Buffon has become so synonymous with Juventus that it is easy to forget that he nearly left the Old Lady on two separate occasions. His career in Turin began brilliantly, Juventus winning Serie A in Buffon’s first two seasons and reaching the 2003 Champions League final under Marcelo Lippi, but things went downhill almost as soon as Lippi left to become Italy coach in summer 2004. Juventus disappointed in Europe under his successor Fabio Capello, and Buffon suffered a string of injuries that caused him to miss over half of the 2005/06 campaign.
Just weeks after Juventus secured the 2006 league title, however, Italian football was rocked by the Calciopoli scandal: linked with match-fixing, Juventus were stripped of their two most recent scudetti and relegated to Serie B. It was presumed that Buffon, along with fellow world-class talents Patrick Vieira, David Trezeguet and Fabio Cannavaro, would immediately head for the exit.
As it happens, the club’s demotion was exactly what kept Buffon in Turin. The goalkeeper had previously been considering a move to Milan on the grounds of wanting a new challenge, and Buffon later admitted that he would probably have accepted the Rossoneri’s offer if the authorities had not punished Juve with relegation and unwittingly given Buffon the opportunity to try something different without changing clubs.

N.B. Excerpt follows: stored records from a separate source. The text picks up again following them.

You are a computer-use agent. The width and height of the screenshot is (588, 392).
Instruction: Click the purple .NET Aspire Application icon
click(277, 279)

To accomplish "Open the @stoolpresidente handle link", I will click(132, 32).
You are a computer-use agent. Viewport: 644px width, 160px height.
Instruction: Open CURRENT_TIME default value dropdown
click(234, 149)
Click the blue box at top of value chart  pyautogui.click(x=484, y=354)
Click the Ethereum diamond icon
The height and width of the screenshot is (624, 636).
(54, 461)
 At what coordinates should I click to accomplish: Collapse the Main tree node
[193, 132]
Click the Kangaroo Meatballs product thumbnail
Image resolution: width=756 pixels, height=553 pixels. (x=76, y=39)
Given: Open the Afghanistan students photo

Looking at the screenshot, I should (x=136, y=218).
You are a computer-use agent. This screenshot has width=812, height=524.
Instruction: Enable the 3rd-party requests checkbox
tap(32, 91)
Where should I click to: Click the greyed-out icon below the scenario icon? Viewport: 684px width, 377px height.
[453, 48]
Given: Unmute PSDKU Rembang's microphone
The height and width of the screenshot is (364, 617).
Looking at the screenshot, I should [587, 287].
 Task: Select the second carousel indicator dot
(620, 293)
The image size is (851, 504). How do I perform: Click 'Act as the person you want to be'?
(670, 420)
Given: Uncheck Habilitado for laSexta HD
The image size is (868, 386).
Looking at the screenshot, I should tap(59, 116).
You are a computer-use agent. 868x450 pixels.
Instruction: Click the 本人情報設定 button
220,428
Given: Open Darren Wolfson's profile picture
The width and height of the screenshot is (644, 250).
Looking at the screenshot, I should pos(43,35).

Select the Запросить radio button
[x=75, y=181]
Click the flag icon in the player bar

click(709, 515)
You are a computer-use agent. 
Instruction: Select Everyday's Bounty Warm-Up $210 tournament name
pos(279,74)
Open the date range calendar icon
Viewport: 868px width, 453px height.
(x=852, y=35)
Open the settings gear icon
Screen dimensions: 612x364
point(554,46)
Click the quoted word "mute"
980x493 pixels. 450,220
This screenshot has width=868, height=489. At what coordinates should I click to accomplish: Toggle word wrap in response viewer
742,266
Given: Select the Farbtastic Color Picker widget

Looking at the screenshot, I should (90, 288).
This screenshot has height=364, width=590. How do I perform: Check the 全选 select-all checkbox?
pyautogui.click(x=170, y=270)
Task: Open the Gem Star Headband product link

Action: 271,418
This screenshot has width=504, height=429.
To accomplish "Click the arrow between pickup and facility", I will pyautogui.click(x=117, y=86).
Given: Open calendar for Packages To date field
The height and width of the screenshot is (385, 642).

In 2011, five years on, Roma hoped to take advantage of Buffon’s disillusionment with a perceived lack of ambition at Juventus after the Old Lady had recorded back-to-back seventh-place finishes. Buffon has since revealed that he was again tempted by the potential transfer but, upon speaking to Antonio Conte, a former team-mate and Juve’s new manager, he elected to continue his journey in Turin. Another three league titles later, Buffon’s looks a sound decision.
500 up: a selection
- Iker Casillas, 692, Real Madrid, 1999–
- Packie Bonner, 642, Celtic, 1978–1998
- Oliver Kahn, 632, Bayern Munich, 1994–2008
- Bruce Grobbelaar, 628, Liverpool 1981–1994
- Sepp Maier, 623, Bayern Munich, 1962–1979
- David Seaman, 564, Arsenal, 1990–2003
- Alex Stepney, 539, Manchester United, 1966–1978
- Victor Valdes, 535, Barcelona, 2002–2014
- Peter McCloy, 535, Rangers, 1970–1986
Reaching the 500
Even for a goalkeeper, 500 games for a club as big as Juventus is a remarkable achievement. Buffon remains some way behind Juventus’s record appearance-maker Alessandro Del Piero (705), but it would be a huge surprise if he does not go on to overtake Giuseppe Furino (528) and Gaetano Scirea (552) to rise to second in the list.
Further afield, Buffon’s 500 games at a top European club places him among an elite few: in the last 20 years, only Iker Casillas (692 for Real Madrid), Oliver Kahn (632 for Bayern Munich), David Seaman (564 for Arsenal) and Victor Valdes (535 for Barcelona) have amassed more appearances for a single outfit.
Buffon’s contract with the Bianconeri runs until the end of next season, and he has spoken recently of his desire to continue until 2018, when he hopes to captain Italy at the World Cup in Russia. If he were to do so, Buffon would become the first man to ever appear in six World Cup squads, as well as the second goalkeeper to captain Italy at football’s showpiece event at the age of 40. Dino Zoff, the first, lifted the Jules Rimet trophy as the Azzurri won the 1982 tournament in Spain, and Buffon would likely give his right arm to do the same in four years’ time.
Even with an amputation, the man they call Superman would still take some beating.